───── ENTRIES SUPPLIED

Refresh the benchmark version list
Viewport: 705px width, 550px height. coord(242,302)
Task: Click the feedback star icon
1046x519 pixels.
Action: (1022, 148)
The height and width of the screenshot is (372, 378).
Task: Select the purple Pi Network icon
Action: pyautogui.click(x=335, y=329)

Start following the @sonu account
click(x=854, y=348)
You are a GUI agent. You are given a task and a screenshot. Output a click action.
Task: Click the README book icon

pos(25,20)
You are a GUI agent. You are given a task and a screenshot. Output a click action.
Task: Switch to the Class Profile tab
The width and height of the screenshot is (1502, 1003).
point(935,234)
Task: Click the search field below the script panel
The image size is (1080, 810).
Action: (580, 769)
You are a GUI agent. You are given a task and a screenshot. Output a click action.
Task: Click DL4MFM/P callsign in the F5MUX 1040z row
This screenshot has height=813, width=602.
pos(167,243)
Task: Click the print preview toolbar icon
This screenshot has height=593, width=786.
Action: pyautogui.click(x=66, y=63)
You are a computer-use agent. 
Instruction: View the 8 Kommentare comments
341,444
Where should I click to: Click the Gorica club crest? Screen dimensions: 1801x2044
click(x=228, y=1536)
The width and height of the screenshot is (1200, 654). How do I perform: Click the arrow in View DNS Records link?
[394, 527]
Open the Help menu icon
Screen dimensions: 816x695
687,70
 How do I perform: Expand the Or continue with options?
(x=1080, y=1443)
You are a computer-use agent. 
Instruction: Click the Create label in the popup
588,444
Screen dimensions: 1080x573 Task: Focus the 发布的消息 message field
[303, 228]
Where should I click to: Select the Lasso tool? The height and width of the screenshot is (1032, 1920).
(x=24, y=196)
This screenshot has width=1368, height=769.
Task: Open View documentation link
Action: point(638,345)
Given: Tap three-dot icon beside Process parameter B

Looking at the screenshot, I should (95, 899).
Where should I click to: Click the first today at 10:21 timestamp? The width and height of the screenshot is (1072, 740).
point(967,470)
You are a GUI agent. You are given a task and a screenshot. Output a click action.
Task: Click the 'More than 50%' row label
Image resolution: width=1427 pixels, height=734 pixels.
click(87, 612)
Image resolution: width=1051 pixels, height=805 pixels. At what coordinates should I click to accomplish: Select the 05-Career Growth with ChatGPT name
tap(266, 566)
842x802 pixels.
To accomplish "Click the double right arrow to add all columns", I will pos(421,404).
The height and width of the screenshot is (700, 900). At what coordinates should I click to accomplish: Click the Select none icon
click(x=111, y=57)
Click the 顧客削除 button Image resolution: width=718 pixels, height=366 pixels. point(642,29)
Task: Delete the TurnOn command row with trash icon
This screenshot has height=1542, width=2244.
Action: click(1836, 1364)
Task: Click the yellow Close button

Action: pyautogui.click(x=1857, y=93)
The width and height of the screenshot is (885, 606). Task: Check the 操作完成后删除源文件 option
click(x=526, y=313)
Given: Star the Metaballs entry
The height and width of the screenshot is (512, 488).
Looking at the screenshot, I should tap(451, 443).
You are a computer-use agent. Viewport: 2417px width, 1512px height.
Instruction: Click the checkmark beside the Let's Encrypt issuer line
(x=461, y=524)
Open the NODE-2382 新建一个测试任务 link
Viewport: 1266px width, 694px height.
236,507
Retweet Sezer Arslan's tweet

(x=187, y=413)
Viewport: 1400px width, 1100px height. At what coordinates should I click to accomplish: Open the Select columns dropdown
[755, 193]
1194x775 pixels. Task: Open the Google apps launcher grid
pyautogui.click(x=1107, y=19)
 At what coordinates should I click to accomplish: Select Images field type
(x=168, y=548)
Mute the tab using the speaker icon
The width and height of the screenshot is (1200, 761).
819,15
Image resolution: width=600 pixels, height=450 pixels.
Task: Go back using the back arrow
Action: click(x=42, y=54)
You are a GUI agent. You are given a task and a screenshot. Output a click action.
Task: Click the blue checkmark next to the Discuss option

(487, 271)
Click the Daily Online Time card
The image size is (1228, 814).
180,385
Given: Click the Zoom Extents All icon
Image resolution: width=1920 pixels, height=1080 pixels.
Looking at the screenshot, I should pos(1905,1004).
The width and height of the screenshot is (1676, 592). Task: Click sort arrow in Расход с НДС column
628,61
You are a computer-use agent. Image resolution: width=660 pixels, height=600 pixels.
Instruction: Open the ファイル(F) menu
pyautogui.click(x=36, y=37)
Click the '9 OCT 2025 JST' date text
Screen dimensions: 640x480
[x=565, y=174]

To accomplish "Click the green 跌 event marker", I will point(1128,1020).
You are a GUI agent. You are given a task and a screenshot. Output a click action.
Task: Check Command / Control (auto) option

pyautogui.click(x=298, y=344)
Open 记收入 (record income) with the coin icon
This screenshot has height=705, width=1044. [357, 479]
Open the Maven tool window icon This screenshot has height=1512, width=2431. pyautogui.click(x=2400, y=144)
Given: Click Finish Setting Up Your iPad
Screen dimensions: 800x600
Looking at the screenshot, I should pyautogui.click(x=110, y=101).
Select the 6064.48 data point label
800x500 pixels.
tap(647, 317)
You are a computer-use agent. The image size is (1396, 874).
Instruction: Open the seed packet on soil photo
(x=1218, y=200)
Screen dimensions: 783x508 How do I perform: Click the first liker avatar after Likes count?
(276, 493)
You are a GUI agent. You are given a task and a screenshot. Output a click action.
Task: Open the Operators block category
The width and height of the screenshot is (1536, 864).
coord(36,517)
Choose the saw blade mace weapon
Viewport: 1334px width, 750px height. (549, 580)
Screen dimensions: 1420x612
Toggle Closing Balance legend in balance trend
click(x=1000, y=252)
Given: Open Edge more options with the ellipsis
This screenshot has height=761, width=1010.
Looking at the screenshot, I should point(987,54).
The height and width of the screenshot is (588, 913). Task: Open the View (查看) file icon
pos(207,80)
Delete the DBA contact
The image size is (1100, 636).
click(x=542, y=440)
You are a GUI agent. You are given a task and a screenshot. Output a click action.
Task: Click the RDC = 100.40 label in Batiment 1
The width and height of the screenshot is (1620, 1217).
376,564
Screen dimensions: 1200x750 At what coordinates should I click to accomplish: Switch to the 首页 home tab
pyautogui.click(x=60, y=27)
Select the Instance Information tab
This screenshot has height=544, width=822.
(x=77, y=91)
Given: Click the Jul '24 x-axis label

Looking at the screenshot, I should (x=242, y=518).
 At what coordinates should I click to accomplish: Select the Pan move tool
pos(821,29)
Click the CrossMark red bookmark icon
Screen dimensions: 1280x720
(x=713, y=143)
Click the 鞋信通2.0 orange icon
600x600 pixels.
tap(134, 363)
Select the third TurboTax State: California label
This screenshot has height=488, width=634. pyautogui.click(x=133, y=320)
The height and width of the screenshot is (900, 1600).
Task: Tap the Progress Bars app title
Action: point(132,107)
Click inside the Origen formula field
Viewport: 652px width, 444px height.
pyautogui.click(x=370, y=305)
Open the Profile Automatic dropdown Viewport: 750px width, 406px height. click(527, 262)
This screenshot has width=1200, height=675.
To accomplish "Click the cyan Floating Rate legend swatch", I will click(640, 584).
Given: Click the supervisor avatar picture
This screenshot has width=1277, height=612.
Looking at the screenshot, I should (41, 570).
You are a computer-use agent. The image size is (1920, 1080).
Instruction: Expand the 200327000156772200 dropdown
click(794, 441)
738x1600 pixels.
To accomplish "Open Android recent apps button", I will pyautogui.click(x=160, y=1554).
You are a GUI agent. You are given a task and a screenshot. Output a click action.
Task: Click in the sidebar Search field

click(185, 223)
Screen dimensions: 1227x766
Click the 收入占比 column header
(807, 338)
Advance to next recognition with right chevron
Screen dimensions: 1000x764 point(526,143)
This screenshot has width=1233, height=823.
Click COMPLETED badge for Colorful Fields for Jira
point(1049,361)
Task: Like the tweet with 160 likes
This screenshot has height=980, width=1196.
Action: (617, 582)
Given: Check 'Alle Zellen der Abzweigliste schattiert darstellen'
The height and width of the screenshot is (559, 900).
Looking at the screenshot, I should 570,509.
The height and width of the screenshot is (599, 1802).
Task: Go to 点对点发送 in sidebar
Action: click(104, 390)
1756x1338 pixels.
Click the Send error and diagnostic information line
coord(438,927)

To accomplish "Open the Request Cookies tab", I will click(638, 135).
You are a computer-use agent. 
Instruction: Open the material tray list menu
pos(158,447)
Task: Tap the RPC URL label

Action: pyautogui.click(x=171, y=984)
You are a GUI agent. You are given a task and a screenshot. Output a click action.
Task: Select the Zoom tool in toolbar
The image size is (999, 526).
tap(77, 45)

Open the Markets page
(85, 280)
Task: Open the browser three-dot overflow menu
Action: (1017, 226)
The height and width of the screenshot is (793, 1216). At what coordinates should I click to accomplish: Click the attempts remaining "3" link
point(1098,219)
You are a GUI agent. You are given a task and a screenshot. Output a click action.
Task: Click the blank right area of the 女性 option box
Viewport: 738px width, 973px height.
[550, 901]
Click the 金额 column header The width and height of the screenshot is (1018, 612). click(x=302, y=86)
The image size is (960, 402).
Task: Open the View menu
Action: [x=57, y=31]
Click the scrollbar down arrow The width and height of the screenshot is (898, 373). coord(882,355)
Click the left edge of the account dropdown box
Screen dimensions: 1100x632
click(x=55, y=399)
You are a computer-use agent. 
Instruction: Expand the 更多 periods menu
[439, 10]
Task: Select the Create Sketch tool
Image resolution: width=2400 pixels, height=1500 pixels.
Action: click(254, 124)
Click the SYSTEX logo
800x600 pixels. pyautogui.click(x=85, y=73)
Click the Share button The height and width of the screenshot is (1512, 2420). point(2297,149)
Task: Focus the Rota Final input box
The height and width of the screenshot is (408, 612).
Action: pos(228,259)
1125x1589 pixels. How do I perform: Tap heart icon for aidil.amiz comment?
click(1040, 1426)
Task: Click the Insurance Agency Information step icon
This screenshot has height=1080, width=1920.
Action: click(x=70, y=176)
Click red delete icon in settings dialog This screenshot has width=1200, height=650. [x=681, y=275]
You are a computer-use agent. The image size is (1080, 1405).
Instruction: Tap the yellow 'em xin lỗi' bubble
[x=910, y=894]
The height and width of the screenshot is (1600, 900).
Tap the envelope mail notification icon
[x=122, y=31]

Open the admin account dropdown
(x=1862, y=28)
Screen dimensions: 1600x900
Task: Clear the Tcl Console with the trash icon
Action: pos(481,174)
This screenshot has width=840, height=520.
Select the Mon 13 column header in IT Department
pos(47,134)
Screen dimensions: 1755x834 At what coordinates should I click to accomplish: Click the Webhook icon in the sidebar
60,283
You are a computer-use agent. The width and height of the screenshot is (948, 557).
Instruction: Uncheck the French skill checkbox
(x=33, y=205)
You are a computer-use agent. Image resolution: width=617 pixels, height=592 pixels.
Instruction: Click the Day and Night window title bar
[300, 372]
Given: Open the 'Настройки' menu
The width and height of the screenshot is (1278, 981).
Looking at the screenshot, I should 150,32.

──────────

Can you return the rows unchanged, from the first line through the line with "click(x=854, y=348)"?

**THE OUTPUT**
Refresh the benchmark version list
Viewport: 705px width, 550px height. coord(242,302)
Task: Click the feedback star icon
1046x519 pixels.
Action: (1022, 148)
The height and width of the screenshot is (372, 378).
Task: Select the purple Pi Network icon
Action: pyautogui.click(x=335, y=329)

Start following the @sonu account
click(x=854, y=348)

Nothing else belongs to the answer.